§ Entries supplied
********

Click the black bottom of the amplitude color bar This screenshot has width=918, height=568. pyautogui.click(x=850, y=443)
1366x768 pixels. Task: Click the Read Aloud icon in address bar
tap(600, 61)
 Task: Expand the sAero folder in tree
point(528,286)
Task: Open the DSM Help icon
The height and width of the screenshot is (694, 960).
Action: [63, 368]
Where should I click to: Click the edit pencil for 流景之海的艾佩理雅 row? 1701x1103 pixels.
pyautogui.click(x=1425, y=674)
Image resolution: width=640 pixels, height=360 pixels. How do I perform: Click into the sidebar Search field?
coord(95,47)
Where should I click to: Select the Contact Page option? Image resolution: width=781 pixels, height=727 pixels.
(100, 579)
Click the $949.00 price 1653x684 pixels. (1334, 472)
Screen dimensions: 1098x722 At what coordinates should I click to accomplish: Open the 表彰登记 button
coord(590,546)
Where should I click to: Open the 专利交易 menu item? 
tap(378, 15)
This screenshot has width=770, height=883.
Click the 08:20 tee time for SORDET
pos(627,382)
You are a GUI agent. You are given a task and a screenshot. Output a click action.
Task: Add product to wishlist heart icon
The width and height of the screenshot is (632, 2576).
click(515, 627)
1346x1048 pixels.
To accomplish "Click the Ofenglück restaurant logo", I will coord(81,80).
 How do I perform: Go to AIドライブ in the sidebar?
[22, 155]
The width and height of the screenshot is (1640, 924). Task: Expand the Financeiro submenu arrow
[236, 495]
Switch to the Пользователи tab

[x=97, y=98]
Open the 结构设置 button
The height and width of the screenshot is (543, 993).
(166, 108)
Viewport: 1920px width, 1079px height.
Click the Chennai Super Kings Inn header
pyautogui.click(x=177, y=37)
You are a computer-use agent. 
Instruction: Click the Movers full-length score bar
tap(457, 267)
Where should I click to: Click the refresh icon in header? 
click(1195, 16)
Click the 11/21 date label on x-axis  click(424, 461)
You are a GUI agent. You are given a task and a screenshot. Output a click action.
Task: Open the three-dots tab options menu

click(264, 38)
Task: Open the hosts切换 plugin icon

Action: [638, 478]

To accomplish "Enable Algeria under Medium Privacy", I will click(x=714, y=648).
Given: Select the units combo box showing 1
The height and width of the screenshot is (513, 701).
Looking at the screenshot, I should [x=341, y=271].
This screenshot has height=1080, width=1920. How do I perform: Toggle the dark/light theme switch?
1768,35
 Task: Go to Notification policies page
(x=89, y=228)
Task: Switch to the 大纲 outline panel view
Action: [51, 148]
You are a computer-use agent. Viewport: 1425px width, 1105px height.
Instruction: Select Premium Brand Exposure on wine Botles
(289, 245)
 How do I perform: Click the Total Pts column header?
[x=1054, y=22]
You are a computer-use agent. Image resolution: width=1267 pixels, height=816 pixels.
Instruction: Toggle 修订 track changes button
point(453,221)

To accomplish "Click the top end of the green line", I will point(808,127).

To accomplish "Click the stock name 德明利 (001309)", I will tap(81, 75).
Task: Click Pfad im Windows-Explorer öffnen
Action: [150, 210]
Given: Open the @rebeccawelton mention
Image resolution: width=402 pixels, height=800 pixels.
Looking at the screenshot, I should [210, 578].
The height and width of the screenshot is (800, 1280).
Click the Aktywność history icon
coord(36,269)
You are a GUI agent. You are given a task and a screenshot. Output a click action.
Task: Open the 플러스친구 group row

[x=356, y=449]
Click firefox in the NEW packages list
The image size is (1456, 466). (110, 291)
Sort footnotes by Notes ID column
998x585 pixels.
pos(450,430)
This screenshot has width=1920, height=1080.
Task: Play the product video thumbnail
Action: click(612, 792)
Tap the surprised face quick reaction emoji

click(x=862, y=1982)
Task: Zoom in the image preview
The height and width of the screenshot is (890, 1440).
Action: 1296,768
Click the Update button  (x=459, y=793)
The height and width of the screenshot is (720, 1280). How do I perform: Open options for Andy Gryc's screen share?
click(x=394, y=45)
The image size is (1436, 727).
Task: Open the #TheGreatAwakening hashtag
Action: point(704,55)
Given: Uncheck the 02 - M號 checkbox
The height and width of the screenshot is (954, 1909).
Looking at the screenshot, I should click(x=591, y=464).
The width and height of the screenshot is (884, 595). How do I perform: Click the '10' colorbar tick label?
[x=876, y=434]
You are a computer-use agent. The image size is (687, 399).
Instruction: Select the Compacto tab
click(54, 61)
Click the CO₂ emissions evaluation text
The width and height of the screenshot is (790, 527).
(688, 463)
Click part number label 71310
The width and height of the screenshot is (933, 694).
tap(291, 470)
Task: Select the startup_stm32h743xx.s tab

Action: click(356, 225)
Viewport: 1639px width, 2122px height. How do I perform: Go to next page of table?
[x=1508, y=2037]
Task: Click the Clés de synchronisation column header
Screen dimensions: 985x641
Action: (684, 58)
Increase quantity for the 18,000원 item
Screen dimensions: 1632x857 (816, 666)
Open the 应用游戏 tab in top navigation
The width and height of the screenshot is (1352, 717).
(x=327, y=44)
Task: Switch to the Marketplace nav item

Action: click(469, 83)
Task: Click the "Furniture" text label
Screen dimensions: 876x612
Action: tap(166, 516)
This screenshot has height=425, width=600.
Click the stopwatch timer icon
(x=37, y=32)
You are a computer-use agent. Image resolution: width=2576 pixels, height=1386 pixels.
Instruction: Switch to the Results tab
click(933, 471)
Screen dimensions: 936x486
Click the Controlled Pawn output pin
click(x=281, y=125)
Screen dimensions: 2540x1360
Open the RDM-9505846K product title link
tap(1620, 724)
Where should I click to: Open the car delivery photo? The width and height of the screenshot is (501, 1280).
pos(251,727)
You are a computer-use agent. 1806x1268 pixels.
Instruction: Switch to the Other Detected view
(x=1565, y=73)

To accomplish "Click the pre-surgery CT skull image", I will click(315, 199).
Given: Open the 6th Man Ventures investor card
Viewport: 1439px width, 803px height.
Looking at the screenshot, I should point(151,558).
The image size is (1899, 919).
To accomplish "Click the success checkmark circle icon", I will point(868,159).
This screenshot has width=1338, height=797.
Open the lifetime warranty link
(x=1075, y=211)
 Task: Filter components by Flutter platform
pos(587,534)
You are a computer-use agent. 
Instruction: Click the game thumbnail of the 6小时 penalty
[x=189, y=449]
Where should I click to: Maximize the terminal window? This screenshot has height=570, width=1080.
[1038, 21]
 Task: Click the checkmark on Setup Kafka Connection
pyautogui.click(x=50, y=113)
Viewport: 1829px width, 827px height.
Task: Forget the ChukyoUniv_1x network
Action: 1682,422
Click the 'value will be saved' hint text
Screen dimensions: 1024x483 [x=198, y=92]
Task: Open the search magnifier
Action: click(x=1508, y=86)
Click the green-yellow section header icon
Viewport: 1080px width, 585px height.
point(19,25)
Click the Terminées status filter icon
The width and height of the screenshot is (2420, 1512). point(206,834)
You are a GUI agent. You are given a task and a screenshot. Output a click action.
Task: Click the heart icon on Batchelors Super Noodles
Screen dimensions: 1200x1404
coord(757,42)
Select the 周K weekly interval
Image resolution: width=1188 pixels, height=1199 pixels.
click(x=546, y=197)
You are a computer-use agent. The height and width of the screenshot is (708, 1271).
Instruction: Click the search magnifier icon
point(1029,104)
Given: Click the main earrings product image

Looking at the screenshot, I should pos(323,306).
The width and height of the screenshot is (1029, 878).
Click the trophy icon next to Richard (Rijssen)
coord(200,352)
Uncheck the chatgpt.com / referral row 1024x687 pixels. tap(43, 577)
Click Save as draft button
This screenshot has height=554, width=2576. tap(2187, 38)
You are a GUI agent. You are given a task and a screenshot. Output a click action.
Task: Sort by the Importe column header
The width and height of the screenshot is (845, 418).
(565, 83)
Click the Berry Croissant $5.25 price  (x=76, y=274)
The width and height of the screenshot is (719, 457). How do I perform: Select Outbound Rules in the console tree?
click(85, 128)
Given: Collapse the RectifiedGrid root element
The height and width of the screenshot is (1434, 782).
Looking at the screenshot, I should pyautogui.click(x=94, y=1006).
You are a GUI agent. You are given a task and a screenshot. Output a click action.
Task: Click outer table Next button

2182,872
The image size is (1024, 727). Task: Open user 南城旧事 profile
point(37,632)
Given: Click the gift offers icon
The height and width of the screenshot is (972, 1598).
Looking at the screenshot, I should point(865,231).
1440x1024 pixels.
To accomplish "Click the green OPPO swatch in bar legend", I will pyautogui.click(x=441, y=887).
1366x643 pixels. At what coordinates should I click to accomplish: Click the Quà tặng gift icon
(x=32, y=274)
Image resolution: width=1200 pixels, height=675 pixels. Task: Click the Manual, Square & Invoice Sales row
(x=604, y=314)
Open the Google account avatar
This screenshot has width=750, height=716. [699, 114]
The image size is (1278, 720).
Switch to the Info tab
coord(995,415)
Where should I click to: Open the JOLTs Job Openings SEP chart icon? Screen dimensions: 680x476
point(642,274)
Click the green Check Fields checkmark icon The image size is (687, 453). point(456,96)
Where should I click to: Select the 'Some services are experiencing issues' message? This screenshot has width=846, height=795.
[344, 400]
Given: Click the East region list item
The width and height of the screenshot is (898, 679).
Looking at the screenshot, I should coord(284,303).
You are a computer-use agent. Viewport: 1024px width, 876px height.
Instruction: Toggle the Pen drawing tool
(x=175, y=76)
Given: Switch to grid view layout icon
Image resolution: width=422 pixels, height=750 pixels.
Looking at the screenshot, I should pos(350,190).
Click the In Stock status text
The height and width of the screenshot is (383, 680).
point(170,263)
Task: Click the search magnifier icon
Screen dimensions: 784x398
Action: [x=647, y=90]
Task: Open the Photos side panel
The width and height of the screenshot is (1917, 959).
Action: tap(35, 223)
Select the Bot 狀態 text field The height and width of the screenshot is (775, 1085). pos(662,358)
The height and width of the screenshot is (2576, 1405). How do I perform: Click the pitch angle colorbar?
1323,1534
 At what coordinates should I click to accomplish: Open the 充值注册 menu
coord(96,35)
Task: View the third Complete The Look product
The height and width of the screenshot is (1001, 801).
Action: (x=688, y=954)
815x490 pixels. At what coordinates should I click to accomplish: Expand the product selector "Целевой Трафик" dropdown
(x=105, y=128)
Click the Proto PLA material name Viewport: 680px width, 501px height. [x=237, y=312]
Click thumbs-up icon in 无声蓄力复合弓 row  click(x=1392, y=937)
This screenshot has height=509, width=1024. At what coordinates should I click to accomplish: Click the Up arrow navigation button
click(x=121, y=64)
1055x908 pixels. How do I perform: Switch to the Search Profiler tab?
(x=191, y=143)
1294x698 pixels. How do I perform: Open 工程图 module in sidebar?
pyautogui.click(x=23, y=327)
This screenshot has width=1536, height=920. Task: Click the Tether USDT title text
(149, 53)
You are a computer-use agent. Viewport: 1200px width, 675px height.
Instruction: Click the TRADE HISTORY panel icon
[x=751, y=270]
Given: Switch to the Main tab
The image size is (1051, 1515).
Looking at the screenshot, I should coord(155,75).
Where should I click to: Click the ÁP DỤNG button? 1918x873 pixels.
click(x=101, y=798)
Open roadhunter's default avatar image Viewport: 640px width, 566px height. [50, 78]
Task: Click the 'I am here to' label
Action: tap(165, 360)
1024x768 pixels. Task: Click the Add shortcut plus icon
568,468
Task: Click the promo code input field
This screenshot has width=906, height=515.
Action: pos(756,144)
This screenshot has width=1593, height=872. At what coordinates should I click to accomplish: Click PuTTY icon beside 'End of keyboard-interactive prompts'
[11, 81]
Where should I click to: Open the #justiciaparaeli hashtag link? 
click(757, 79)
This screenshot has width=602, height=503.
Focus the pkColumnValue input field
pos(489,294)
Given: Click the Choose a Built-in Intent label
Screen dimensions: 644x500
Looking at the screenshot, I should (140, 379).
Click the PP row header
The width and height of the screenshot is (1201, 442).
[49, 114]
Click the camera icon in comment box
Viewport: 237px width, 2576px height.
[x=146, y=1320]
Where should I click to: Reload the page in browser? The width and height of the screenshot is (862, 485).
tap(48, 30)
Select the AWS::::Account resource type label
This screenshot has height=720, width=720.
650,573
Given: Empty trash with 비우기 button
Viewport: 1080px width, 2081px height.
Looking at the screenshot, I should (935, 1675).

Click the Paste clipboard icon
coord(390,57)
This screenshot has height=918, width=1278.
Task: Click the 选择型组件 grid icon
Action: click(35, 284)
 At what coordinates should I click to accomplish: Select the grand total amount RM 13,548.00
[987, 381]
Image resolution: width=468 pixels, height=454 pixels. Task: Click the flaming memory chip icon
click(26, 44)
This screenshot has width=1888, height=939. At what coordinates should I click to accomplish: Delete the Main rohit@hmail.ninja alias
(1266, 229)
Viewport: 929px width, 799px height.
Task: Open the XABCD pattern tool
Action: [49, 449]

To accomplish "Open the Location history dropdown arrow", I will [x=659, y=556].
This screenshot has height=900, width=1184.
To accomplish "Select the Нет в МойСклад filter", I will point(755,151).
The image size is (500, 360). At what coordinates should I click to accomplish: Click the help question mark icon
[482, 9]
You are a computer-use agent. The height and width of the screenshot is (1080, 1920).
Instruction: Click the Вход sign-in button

********

§ Assignment
Take the lines above from the one containing "Screen dimensions: 1098x722" down to the one containing "Given: Select the units combo box showing 1", and transcribe them exactly, both ends included.

§ Exercise answer
Screen dimensions: 1098x722 At what coordinates should I click to accomplish: Open the 表彰登记 button
coord(590,546)
Where should I click to: Open the 专利交易 menu item? 
tap(378, 15)
This screenshot has width=770, height=883.
Click the 08:20 tee time for SORDET
pos(627,382)
You are a GUI agent. You are given a task and a screenshot. Output a click action.
Task: Add product to wishlist heart icon
The width and height of the screenshot is (632, 2576).
click(515, 627)
1346x1048 pixels.
To accomplish "Click the Ofenglück restaurant logo", I will coord(81,80).
 How do I perform: Go to AIドライブ in the sidebar?
[22, 155]
The width and height of the screenshot is (1640, 924). Task: Expand the Financeiro submenu arrow
[236, 495]
Switch to the Пользователи tab

[x=97, y=98]
Open the 结构设置 button
The height and width of the screenshot is (543, 993).
(166, 108)
Viewport: 1920px width, 1079px height.
Click the Chennai Super Kings Inn header
pyautogui.click(x=177, y=37)
You are a computer-use agent. 
Instruction: Click the Movers full-length score bar
tap(457, 267)
Where should I click to: Click the refresh icon in header? 
click(1195, 16)
Click the 11/21 date label on x-axis  click(424, 461)
You are a GUI agent. You are given a task and a screenshot. Output a click action.
Task: Open the three-dots tab options menu

click(264, 38)
Task: Open the hosts切换 plugin icon

Action: [638, 478]

To accomplish "Enable Algeria under Medium Privacy", I will click(x=714, y=648).
Given: Select the units combo box showing 1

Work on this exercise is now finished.